Leading the Community’s First-Ever Pride March

Like any community, people took notice of the rainbow flag being stolen then replaced on the Club’s front lawn. Dzubak says, “It obviously got the community riled up to support the Club.” 

That support showed up in a big way when the Boys & Girls Club decided to host the first-ever Pride March in the cities of Alhambra and Monterey Park. The idea took off between Silva and his former high school teacher, Tammy Scorcia – a cities-wide celebration that would make young people feel the joy of inclusion and acceptance. “I never really saw LGBTQ awareness around our community growing up,” says Silva. “Pride Month was not something that we talked about.” 

So, like the rainbow flag, the Club began to lead the way.

The first San Gabriel Valley Pride March was in 2021, with Silva taking the inaugural first steps. The now-annual march begins at the local high school, promenades by City Hall and ends at the community park across the street from the Club, culminating in a festival of food, live music and celebrating. It’s a true community effort with the school district, city and police department all partnering to bring the day to life.

By the next year, people were taking notice. Nearly 500 young people attended in 2022. The small community captured the attention of Los Angeles media and GLAAD. 

“This year, it’s going up a notch,” says Dzubak, who hopes to see double the turnout at their third annual Pride March on June 3, 2023. And Dzubak has nothing but praise for the young man who is leading this commitment to inclusion for the community, Angel Silva. “Our parade and Pride event have grown and grown because Angel chairs it. He’s on the committee with the school, he’s managing relationships with the district and the police.
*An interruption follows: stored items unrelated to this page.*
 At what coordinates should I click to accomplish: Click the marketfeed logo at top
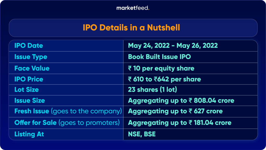133,8
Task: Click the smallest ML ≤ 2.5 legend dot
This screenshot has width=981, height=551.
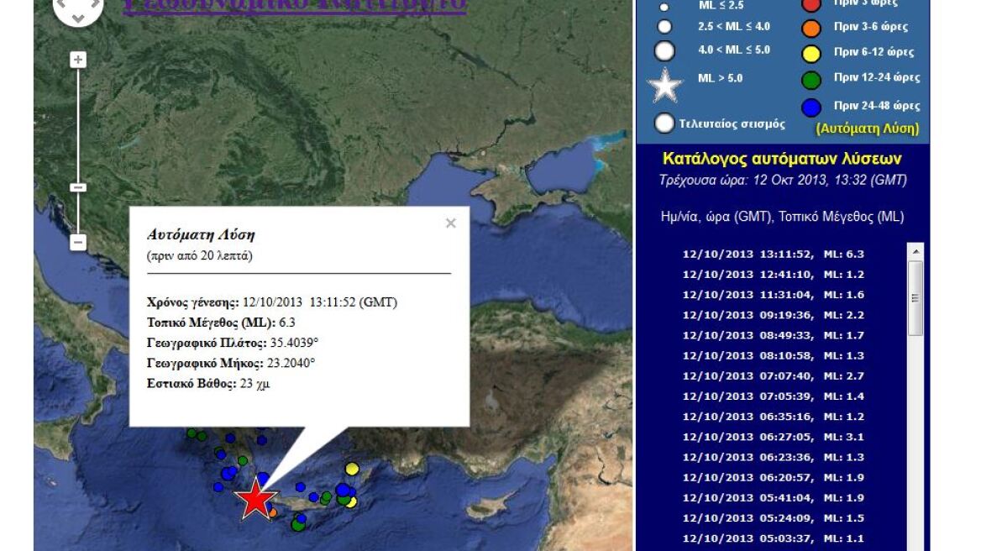Action: pyautogui.click(x=664, y=8)
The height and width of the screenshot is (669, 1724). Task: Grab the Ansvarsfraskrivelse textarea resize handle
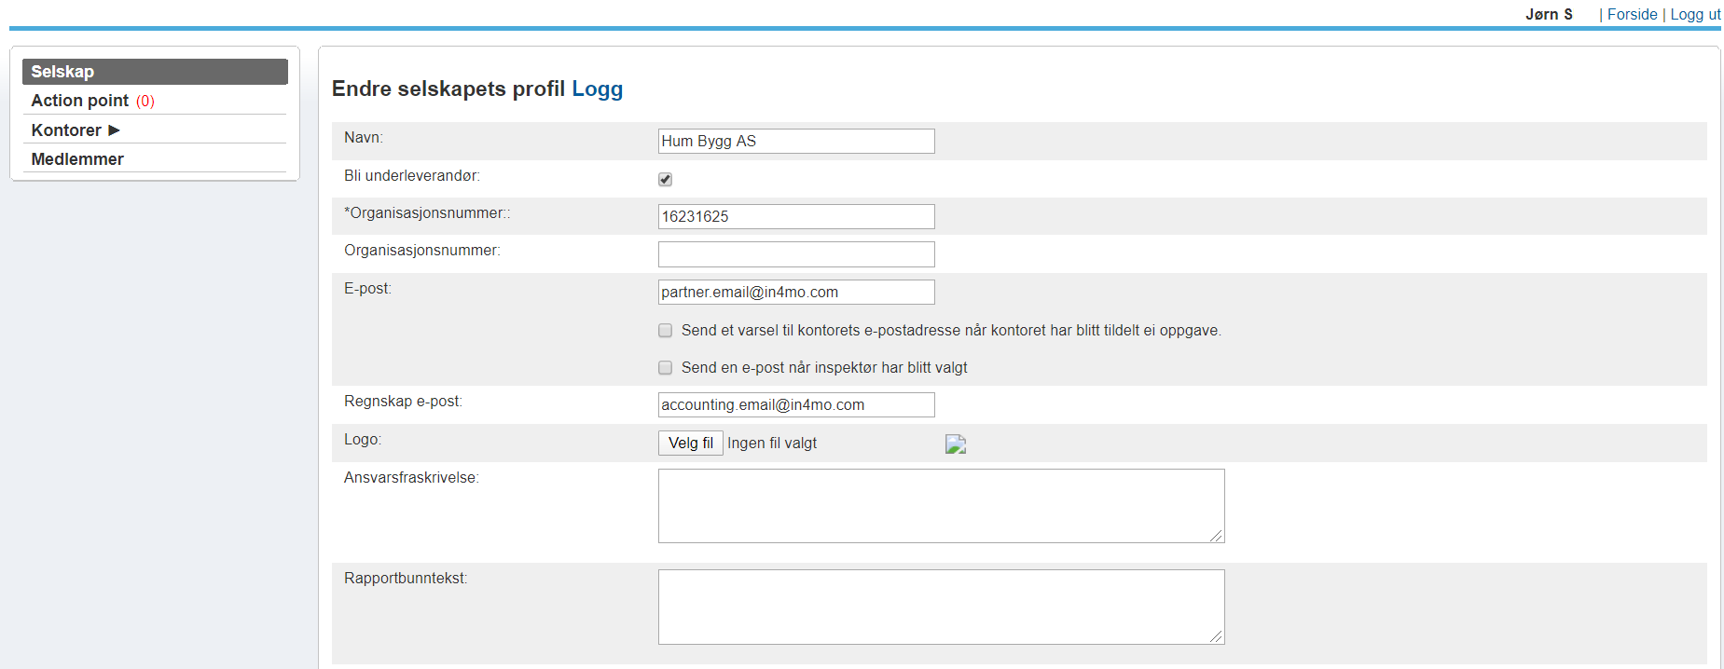coord(1217,536)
He’s a hometown hero.

Providing Young People with a Place to Belong

LGBTQ youth report the most important problem they face right now is a lack of acceptance from their family, according to the Human Rights Campaign. They’re also two times as likely to say they have been harassed and called names at school. 

This lack of acceptance and supports has a negative impact on LGBTQ youth mental health, with LGBTQ youth suicide* becoming an urgent priority – nearly half (45%) of LGBTQ youth seriously considered attempting suicide within the past year, according to the Trevor Project’s 2022 survey.  
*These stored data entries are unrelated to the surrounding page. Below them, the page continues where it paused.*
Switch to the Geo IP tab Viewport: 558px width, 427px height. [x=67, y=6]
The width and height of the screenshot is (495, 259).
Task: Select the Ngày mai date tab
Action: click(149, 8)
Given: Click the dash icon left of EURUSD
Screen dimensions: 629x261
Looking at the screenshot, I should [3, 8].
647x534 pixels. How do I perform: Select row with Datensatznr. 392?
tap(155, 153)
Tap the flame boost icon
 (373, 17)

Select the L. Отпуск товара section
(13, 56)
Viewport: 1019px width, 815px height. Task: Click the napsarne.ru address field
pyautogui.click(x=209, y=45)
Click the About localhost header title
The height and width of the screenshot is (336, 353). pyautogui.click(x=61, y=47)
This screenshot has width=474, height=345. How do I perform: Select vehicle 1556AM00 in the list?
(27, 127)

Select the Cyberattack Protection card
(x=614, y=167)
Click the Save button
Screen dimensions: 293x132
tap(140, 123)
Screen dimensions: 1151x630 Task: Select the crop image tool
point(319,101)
“It’s tough for kids today. Incredibly tough,” says Dzubak. “When you look at the data, at the suicide rate when these young people do not feel safe, loved or supported, it’s appalling. Our Club provides all the things you’d expect – mentors, programs, experiences. But we’re really committed to being a place where every kid feels accepted, where they’re safe, where they can be themselves.”  

Silva says that finding a safe haven in those challenging child and teen years as an LBGTQ young person can truly be life-changing. “I feel like if a kid feels shunned from home, from school, from everywhere, they start thinking, ‘well, what else is there’?” he says, citing reasons why LGBTQ youth run away from home, turn to alcohol or drugs or contemplate suicide.

“But when kids feel like part of a community where they are embraced and included, it’s everything. And if you’re that community, you’ll have that kid forever.” 

As a Club kid turned staff member, Silva knows this to be true. He’s proud to advocate and work with kids and teens to ensure the Boys & Girls Club is a place where everyone feels welcome.  

*If you or someone you know needs suicide prevention support, seek help immediately. You can call the free, confidential National Suicide Prevention Lifeline at 1-800-273-TALK (8255) at any time. You can also contact the Trevor Project, the leading national organization in providing crisis intervention and suicide prevention support for LGBTQ+ youth under the age of 25.